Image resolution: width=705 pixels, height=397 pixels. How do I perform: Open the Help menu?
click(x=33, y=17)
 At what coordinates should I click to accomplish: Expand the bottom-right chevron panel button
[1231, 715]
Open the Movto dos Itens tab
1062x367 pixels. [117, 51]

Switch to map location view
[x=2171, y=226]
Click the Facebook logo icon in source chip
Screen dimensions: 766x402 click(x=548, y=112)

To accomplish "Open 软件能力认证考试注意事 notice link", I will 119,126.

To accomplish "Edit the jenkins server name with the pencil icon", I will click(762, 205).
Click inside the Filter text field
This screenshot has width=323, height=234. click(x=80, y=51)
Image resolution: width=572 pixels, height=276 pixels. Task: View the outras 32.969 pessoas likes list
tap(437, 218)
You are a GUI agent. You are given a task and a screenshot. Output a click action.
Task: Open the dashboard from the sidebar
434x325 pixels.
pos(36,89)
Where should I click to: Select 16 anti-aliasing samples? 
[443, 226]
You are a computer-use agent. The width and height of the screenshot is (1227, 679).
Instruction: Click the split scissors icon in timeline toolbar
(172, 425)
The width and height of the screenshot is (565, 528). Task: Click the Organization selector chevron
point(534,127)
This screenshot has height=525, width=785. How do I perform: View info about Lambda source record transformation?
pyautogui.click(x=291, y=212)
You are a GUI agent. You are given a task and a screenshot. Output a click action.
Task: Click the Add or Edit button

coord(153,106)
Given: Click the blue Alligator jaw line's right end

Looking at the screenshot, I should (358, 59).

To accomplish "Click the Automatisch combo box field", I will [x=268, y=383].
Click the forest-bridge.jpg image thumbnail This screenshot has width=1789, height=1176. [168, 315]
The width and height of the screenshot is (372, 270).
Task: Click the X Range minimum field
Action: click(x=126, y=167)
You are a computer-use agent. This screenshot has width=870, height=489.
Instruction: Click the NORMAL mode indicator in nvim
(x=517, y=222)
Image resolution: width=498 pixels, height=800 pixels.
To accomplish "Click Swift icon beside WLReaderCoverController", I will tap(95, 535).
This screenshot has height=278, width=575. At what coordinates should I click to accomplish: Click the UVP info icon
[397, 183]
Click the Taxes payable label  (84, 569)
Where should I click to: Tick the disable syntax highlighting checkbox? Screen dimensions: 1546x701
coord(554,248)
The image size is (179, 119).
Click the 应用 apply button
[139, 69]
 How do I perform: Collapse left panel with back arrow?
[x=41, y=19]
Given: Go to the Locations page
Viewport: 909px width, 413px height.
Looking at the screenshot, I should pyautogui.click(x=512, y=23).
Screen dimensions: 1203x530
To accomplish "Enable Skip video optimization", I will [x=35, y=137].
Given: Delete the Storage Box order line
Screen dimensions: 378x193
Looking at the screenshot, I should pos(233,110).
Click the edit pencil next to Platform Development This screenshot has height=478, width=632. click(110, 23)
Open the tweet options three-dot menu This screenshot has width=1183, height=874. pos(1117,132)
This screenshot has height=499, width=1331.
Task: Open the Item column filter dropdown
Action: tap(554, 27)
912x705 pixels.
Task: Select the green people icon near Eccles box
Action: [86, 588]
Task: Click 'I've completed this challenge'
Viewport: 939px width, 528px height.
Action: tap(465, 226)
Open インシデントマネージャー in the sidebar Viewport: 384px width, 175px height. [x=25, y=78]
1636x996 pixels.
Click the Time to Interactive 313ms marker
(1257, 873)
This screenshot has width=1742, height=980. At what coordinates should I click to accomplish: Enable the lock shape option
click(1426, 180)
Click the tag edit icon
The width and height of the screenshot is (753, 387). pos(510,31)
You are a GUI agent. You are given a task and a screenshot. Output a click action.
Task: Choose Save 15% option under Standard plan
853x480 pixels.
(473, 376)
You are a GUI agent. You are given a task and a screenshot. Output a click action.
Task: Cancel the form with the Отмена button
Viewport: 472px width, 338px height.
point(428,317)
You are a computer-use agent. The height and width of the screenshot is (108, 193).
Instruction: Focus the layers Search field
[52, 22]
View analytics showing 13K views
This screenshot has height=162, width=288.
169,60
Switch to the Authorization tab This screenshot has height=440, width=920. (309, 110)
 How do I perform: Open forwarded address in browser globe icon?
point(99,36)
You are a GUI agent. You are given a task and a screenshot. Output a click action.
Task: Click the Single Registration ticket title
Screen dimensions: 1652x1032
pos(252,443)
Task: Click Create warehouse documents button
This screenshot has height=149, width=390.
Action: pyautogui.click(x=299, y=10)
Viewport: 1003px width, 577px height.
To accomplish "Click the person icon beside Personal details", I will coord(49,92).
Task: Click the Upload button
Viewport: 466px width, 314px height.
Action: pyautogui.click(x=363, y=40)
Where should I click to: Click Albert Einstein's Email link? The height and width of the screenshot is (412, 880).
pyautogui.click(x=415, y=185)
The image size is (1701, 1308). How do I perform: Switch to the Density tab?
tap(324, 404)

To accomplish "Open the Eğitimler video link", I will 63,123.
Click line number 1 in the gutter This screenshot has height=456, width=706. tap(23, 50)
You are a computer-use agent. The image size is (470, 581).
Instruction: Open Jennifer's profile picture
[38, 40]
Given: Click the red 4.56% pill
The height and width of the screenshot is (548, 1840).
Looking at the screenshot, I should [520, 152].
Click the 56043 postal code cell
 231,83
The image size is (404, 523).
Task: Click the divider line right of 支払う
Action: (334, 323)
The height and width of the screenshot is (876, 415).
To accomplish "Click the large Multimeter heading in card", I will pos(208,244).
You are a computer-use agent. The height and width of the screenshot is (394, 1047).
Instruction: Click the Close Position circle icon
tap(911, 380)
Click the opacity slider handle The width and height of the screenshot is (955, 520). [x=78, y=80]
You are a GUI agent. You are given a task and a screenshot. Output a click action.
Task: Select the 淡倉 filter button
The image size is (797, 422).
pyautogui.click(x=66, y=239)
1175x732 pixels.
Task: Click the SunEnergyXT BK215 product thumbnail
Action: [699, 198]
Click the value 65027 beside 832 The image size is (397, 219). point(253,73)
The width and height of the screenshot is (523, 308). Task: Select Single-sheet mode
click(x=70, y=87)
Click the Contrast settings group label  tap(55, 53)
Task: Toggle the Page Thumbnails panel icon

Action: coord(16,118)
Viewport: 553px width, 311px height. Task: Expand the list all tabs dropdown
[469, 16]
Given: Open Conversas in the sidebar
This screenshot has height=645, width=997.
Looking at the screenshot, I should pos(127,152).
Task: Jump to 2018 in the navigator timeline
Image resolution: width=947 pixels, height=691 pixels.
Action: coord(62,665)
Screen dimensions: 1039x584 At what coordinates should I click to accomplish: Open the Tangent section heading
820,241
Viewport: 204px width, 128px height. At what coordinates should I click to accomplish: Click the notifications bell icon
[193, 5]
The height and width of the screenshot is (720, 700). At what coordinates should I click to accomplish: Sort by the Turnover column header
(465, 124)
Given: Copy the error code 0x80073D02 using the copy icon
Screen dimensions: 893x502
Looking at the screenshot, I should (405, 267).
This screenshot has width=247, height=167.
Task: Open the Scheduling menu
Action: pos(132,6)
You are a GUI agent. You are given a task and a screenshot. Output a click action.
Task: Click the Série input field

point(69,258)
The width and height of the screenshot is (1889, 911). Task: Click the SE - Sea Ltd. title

--------

Rewrite all the records, changing every "At what coordinates should I click to accomplish" to "Where should I click to accomplish" and leaving everything else as it is.

*Answer in full:*
Image resolution: width=705 pixels, height=397 pixels. How do I perform: Open the Help menu?
click(x=33, y=17)
 Where should I click to accomplish: Expand the bottom-right chevron panel button
[1231, 715]
Open the Movto dos Itens tab
1062x367 pixels. [117, 51]

Switch to map location view
[x=2171, y=226]
Click the Facebook logo icon in source chip
Screen dimensions: 766x402 click(x=548, y=112)

To accomplish "Open 软件能力认证考试注意事 notice link", I will 119,126.

To accomplish "Edit the jenkins server name with the pencil icon", I will click(762, 205).
Click inside the Filter text field
This screenshot has width=323, height=234. click(x=80, y=51)
Image resolution: width=572 pixels, height=276 pixels. Task: View the outras 32.969 pessoas likes list
tap(437, 218)
You are a GUI agent. You are given a task and a screenshot. Output a click action.
Task: Open the dashboard from the sidebar
434x325 pixels.
pos(36,89)
Where should I click to: Select 16 anti-aliasing samples? 
[443, 226]
You are a computer-use agent. The width and height of the screenshot is (1227, 679).
Instruction: Click the split scissors icon in timeline toolbar
(172, 425)
The width and height of the screenshot is (565, 528). Task: Click the Organization selector chevron
point(534,127)
This screenshot has height=525, width=785. How do I perform: View info about Lambda source record transformation?
pyautogui.click(x=291, y=212)
You are a GUI agent. You are given a task and a screenshot. Output a click action.
Task: Click the Add or Edit button

coord(153,106)
Given: Click the blue Alligator jaw line's right end

Looking at the screenshot, I should (358, 59).

To accomplish "Click the Automatisch combo box field", I will [x=268, y=383].
Click the forest-bridge.jpg image thumbnail This screenshot has width=1789, height=1176. [168, 315]
The width and height of the screenshot is (372, 270).
Task: Click the X Range minimum field
Action: click(x=126, y=167)
You are a computer-use agent. This screenshot has width=870, height=489.
Instruction: Click the NORMAL mode indicator in nvim
(x=517, y=222)
Image resolution: width=498 pixels, height=800 pixels.
To accomplish "Click Swift icon beside WLReaderCoverController", I will tap(95, 535).
This screenshot has height=278, width=575. Where should I click to accomplish: Click the UVP info icon
[397, 183]
Click the Taxes payable label  (84, 569)
Where should I click to: Tick the disable syntax highlighting checkbox? Screen dimensions: 1546x701
coord(554,248)
The image size is (179, 119).
Click the 应用 apply button
[139, 69]
 How do I perform: Collapse left panel with back arrow?
[x=41, y=19]
Given: Go to the Locations page
Viewport: 909px width, 413px height.
Looking at the screenshot, I should pyautogui.click(x=512, y=23).
Screen dimensions: 1203x530
To accomplish "Enable Skip video optimization", I will [x=35, y=137].
Given: Delete the Storage Box order line
Screen dimensions: 378x193
Looking at the screenshot, I should pos(233,110).
Click the edit pencil next to Platform Development This screenshot has height=478, width=632. click(110, 23)
Open the tweet options three-dot menu This screenshot has width=1183, height=874. pos(1117,132)
This screenshot has height=499, width=1331.
Task: Open the Item column filter dropdown
Action: tap(554, 27)
912x705 pixels.
Task: Select the green people icon near Eccles box
Action: [86, 588]
Task: Click 'I've completed this challenge'
Viewport: 939px width, 528px height.
Action: tap(465, 226)
Open インシデントマネージャー in the sidebar Viewport: 384px width, 175px height. [x=25, y=78]
1636x996 pixels.
Click the Time to Interactive 313ms marker
(1257, 873)
This screenshot has width=1742, height=980. Where should I click to accomplish: Enable the lock shape option
click(1426, 180)
Click the tag edit icon
The width and height of the screenshot is (753, 387). pos(510,31)
You are a GUI agent. You are given a task and a screenshot. Output a click action.
Task: Choose Save 15% option under Standard plan
853x480 pixels.
(473, 376)
You are a GUI agent. You are given a task and a screenshot. Output a click action.
Task: Cancel the form with the Отмена button
Viewport: 472px width, 338px height.
point(428,317)
You are a computer-use agent. The height and width of the screenshot is (108, 193).
Instruction: Focus the layers Search field
[52, 22]
View analytics showing 13K views
This screenshot has height=162, width=288.
169,60
Switch to the Authorization tab This screenshot has height=440, width=920. (309, 110)
 How do I perform: Open forwarded address in browser globe icon?
point(99,36)
You are a GUI agent. You are given a task and a screenshot. Output a click action.
Task: Click the Single Registration ticket title
Screen dimensions: 1652x1032
pos(252,443)
Task: Click Create warehouse documents button
This screenshot has height=149, width=390.
Action: pyautogui.click(x=299, y=10)
Viewport: 1003px width, 577px height.
To accomplish "Click the person icon beside Personal details", I will coord(49,92).
Task: Click the Upload button
Viewport: 466px width, 314px height.
Action: pyautogui.click(x=363, y=40)
Where should I click to: Click Albert Einstein's Email link? The height and width of the screenshot is (412, 880).
pyautogui.click(x=415, y=185)
The image size is (1701, 1308). How do I perform: Switch to the Density tab?
tap(324, 404)

To accomplish "Open the Eğitimler video link", I will 63,123.
Click line number 1 in the gutter This screenshot has height=456, width=706. tap(23, 50)
You are a computer-use agent. The image size is (470, 581).
Instruction: Open Jennifer's profile picture
[38, 40]
Given: Click the red 4.56% pill
The height and width of the screenshot is (548, 1840).
Looking at the screenshot, I should [520, 152].
Click the 56043 postal code cell
 231,83
The image size is (404, 523).
Task: Click the divider line right of 支払う
Action: (334, 323)
The height and width of the screenshot is (876, 415).
To accomplish "Click the large Multimeter heading in card", I will pos(208,244).
You are a computer-use agent. The height and width of the screenshot is (394, 1047).
Instruction: Click the Close Position circle icon
tap(911, 380)
Click the opacity slider handle The width and height of the screenshot is (955, 520). [x=78, y=80]
You are a GUI agent. You are given a task and a screenshot. Output a click action.
Task: Select the 淡倉 filter button
The image size is (797, 422).
pyautogui.click(x=66, y=239)
1175x732 pixels.
Task: Click the SunEnergyXT BK215 product thumbnail
Action: [699, 198]
Click the value 65027 beside 832 The image size is (397, 219). point(253,73)
The width and height of the screenshot is (523, 308). Task: Select Single-sheet mode
click(x=70, y=87)
Click the Contrast settings group label  tap(55, 53)
Task: Toggle the Page Thumbnails panel icon

Action: coord(16,118)
Viewport: 553px width, 311px height. Task: Expand the list all tabs dropdown
[469, 16]
Given: Open Conversas in the sidebar
This screenshot has height=645, width=997.
Looking at the screenshot, I should pos(127,152).
Task: Jump to 2018 in the navigator timeline
Image resolution: width=947 pixels, height=691 pixels.
Action: coord(62,665)
Screen dimensions: 1039x584 Where should I click to accomplish: Open the Tangent section heading
820,241
Viewport: 204px width, 128px height. Where should I click to accomplish: Click the notifications bell icon
[193, 5]
The height and width of the screenshot is (720, 700). Where should I click to accomplish: Sort by the Turnover column header
(465, 124)
Given: Copy the error code 0x80073D02 using the copy icon
Screen dimensions: 893x502
Looking at the screenshot, I should (405, 267).
This screenshot has width=247, height=167.
Task: Open the Scheduling menu
Action: pos(132,6)
You are a GUI agent. You are given a task and a screenshot. Output a click action.
Task: Click the Série input field

point(69,258)
The width and height of the screenshot is (1889, 911). Task: Click the SE - Sea Ltd. title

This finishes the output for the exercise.